Israel given one week to reply to petition against segregation at ultra-Orthodox schools
Petitioners seek to stop 'apartheid-like' ethnic segregation at ultra-Orthodox girls high schools.
The High Court of Justice Thursday instructed Education Minister Gideon Sa'ar, the Education Ministry and mayors of Jerusalem, Bnei Brak, Modi'in Ilit and Betar Ilit to reply in a week to a petition demanding an end to quotas restricting Sephardi girls' admission to state-funded ultra-Orthodox girls high schools.
The petitioners, Noar Kahalacha organization and social activist Yoav Laloum, sought to stop the "apartheid-like" ethnic segregation at ultra-Orthodox girls high schools. They also asked the court to issue an interim injunction forbidding the schools to start registration for the next school year until the court hears the petition.
The petitioners, who headed the fight against ethnic segregation at the Beit Yaakov school in the West Bank settlement Immanuel in 2008, are also demanding to revoke the licenses and state funding of all the schools that discriminate against Sephardi girls.
Justice Edna Arbel said in her ruling yesterday the court will hear the petition soon.
MK Chaim Amsellem (Shas ) commended the petition. "The Education Ministry is collaborating with the schools' principals and Haredi parties to silence the problem and perpetuate the discrimination. Shas, which was formed to uproot this problem, does nothing...its leaders are afraid their children will be taken out of the Ashkenazi schools," he said.
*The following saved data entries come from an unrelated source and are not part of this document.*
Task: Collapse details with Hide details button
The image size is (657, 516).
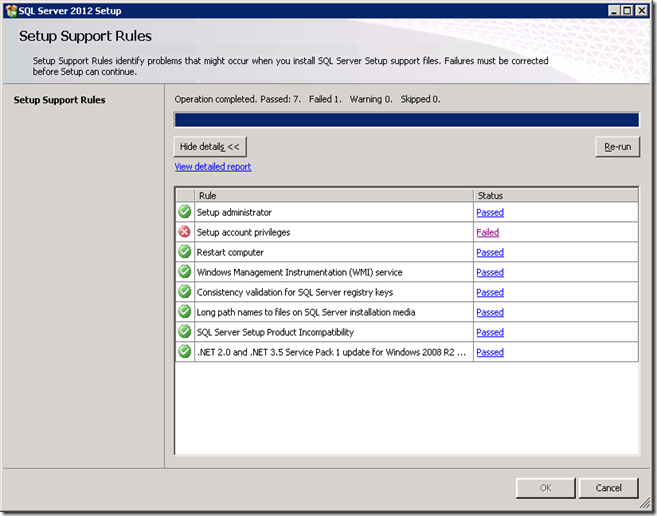Action: (x=210, y=147)
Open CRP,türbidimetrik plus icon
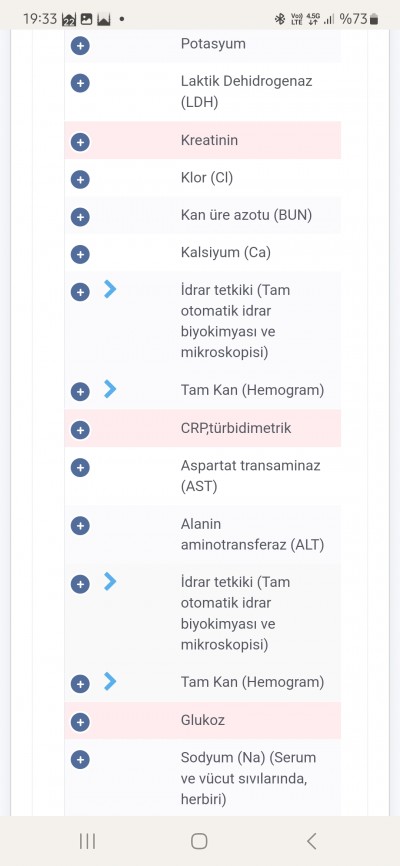 (80, 430)
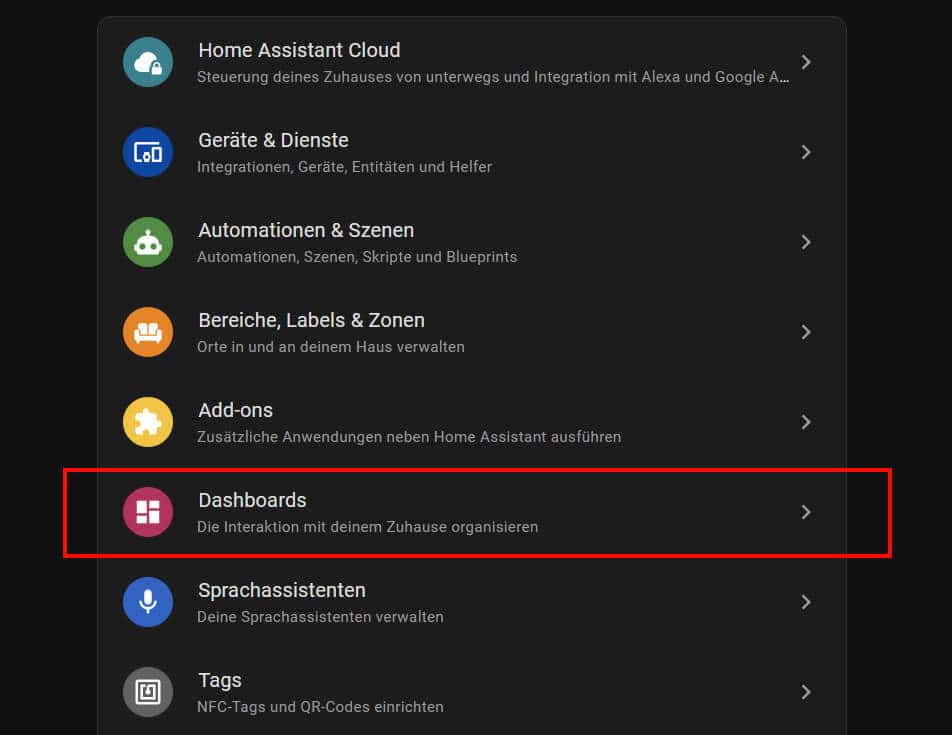Select the orange sofa Bereiche icon
Image resolution: width=952 pixels, height=735 pixels.
click(x=148, y=332)
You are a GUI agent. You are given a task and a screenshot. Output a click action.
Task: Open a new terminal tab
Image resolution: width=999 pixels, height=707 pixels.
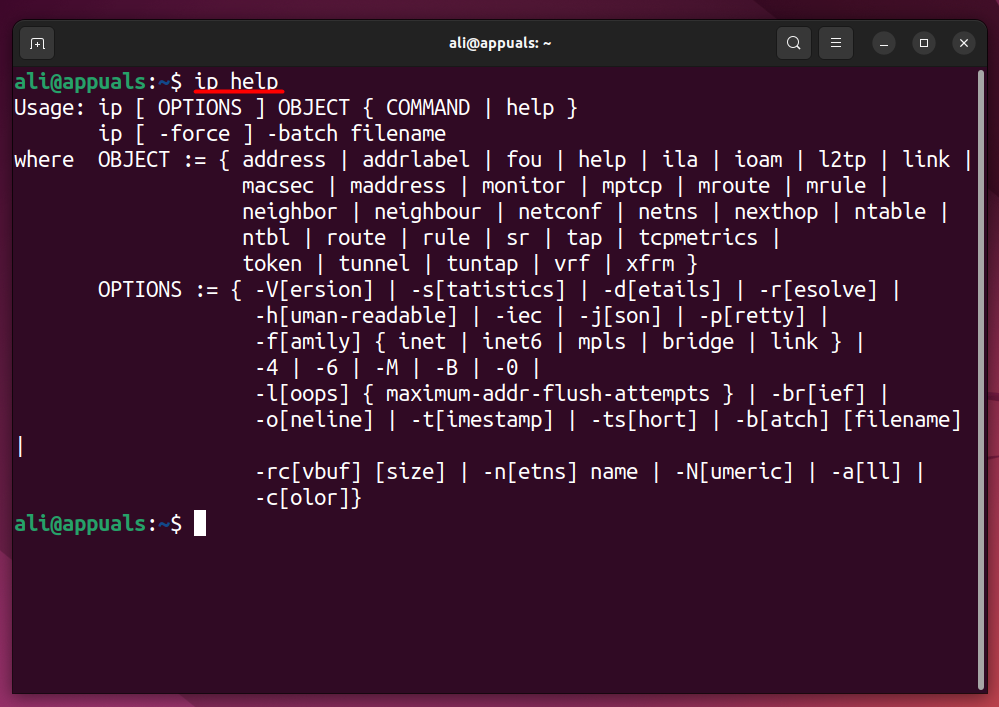point(37,43)
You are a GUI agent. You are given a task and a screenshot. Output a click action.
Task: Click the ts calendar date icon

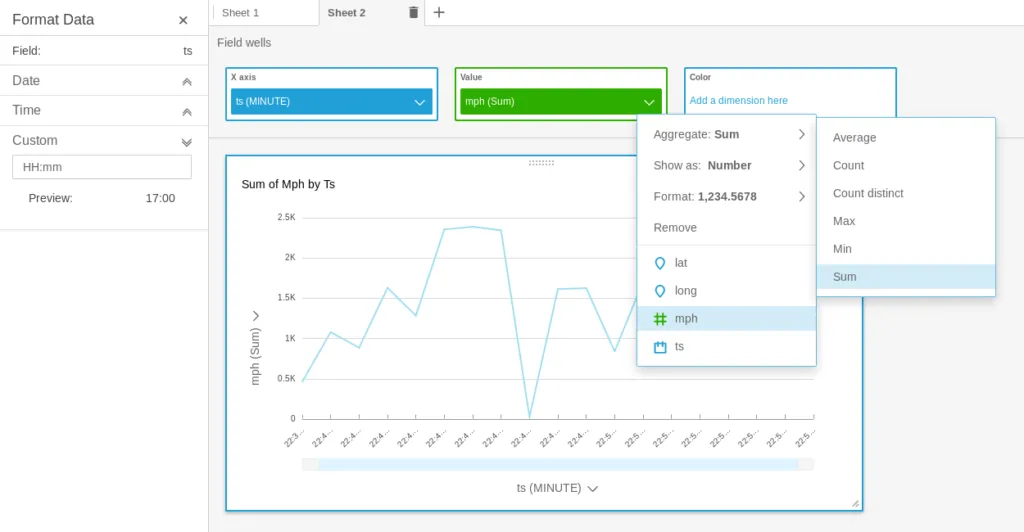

Shas chairman MK Eli Yishai said "Shas acted and is acting to establish more high schools and other schools. Only this week the Knesset held a debate we initiated on a proposal to prevent discrimination in schools."
"The main problem is not the state funding but the moral turpitude this discriminative policy brands our society with," said prominent educator and public figure Rabbi Shai Piron, Director-General of Hakol Hinuch, the Movement for the Advancement of Education in Israel.